Applications for a Job to Help Kids with Healthy Eating and Living in Kaʻū are open through March 15. The position, through FoodCorps, is a full-time 11.5-month commitment from August 1, 2019 through July 15, 2020, at Pāhala Elementary School.
     In exchange for service, members receive: $22,000 living stipend paid bi-weekly over the 11.5-month term; $6,095 AmeriCorps Segal education award upon successful completion of service; Student loan deferral or forbearance, if eligible; partial childcare reimbursement, if eligible; Health insurance; Ongoing training, mentorship, and professional development.
     Apply at foodcorps.org/apply. See the service member position description for more details. Visit foodcorps.orgFacebook page, or contact seri.niimi-burch@foodcorps.org for more information.

Preschool Opens Doors Applications are open for the 2019-2020 school year. The Department of Human Services encourages families to apply before March 29. This program is for families seeking aid in paying for preschool. Applications, available at patchhawaii.org, received during this period will be considered for preschool participation during July 1, 2019 and June 30, 2020. For more information, visit bit.ly/2TolEOm or call 800-746-5620.

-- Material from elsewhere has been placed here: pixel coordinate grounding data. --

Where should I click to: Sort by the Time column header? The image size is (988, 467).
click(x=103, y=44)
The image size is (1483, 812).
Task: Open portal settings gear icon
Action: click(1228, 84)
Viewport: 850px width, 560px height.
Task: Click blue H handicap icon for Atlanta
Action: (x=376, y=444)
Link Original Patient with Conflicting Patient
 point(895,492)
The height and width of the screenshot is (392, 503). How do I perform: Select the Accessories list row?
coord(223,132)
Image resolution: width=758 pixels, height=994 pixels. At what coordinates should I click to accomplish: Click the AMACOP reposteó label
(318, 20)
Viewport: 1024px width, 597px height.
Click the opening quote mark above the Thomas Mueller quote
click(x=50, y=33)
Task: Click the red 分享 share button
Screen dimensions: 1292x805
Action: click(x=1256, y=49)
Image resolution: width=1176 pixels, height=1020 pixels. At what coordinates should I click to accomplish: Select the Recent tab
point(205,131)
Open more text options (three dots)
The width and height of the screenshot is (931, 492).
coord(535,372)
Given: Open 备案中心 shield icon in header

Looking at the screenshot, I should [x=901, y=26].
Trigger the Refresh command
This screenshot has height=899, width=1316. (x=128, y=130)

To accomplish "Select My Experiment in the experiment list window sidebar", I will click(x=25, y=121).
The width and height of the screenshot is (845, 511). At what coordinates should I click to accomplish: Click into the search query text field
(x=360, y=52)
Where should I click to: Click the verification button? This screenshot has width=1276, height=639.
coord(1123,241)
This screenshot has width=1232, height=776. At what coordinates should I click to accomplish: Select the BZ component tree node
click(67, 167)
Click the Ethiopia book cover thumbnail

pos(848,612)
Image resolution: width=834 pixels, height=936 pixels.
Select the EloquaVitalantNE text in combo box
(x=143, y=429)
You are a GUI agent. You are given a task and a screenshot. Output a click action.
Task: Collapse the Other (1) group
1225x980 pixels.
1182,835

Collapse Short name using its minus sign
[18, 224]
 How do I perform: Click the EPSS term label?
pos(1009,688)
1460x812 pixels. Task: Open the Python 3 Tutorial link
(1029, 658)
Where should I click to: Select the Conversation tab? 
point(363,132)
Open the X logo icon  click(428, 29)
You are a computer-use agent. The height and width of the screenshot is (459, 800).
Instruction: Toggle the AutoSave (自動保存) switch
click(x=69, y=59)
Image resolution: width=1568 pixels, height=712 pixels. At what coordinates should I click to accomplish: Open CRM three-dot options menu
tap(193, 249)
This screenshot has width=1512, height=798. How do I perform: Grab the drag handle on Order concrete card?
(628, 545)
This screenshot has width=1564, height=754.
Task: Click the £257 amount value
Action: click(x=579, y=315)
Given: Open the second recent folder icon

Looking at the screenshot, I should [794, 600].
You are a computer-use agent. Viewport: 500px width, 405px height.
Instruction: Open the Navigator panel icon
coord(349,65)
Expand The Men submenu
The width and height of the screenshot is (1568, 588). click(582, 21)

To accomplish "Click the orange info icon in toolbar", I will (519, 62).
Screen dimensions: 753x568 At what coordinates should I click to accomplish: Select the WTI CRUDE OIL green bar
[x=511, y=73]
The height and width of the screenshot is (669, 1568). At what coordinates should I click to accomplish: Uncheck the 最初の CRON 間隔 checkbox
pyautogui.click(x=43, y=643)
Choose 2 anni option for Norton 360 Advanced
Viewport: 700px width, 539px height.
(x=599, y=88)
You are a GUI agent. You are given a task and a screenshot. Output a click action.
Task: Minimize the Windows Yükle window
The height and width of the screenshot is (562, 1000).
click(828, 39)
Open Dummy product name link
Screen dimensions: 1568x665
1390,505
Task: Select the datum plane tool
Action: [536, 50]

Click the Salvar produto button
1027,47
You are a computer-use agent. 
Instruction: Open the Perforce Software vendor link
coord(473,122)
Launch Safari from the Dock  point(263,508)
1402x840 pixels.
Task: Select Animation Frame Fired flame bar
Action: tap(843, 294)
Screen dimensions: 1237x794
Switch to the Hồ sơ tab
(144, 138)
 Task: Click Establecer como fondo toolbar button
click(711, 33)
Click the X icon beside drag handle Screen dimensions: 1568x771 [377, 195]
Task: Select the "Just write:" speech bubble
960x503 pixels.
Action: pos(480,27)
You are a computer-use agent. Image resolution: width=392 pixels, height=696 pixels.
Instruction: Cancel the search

Kaʻū Coffee Fest invites non-profits, clubs, cooperatives, and businesses to sign up for booths to serve the public at the 11th annual Kaʻū Coffee Fest Hoʻolauleʻa on Saturday, May 4 at Pāhala Community Center. The all-day event comes with music, hula, coffee tasting, and meeting the famous Kaʻū Coffee farmers.
     Booth fees are $100 for food vendors; $60 for non-food items and crafts, including coffee and coffee samples; and $35 for pre-approved information displays. Campaign and other political displays are not invited. Fifty percent discounts are provided to bona fide non-profit organizations and cooperatives selling food, crafts, and coffee. Each vendor is responsible for a Department of Health permit, if serving food. Call Gail Nagata 933-0918. Vendors must also obtain county vendor permits costing $30 each, to be displayed at each booth.
     Apply by Friday, April 26. Application at KauCoffeeFestival.com. Mail to Brenda Iokepa-Moses, P.O. Box 208PāhalaHI 96777, email biokepamoses@gmail.com, or call 808-731-5409.

Applications for a Paid Internship in Kaʻū for Kupu Hawai‘i and The Nature Conservancy are being accepted. The year-long, full-time position is in TNC's Hawai‘i Island Terrestrial Program, which stewards native forest preserves in Ka‘ū and South Kona. Benefits offered include: a $1,600 monthly living allowance, before taxes; a $5,920 education award towards higher education; health care and childcare benefit, if eligible; and receiving an entry-level conservation career experience.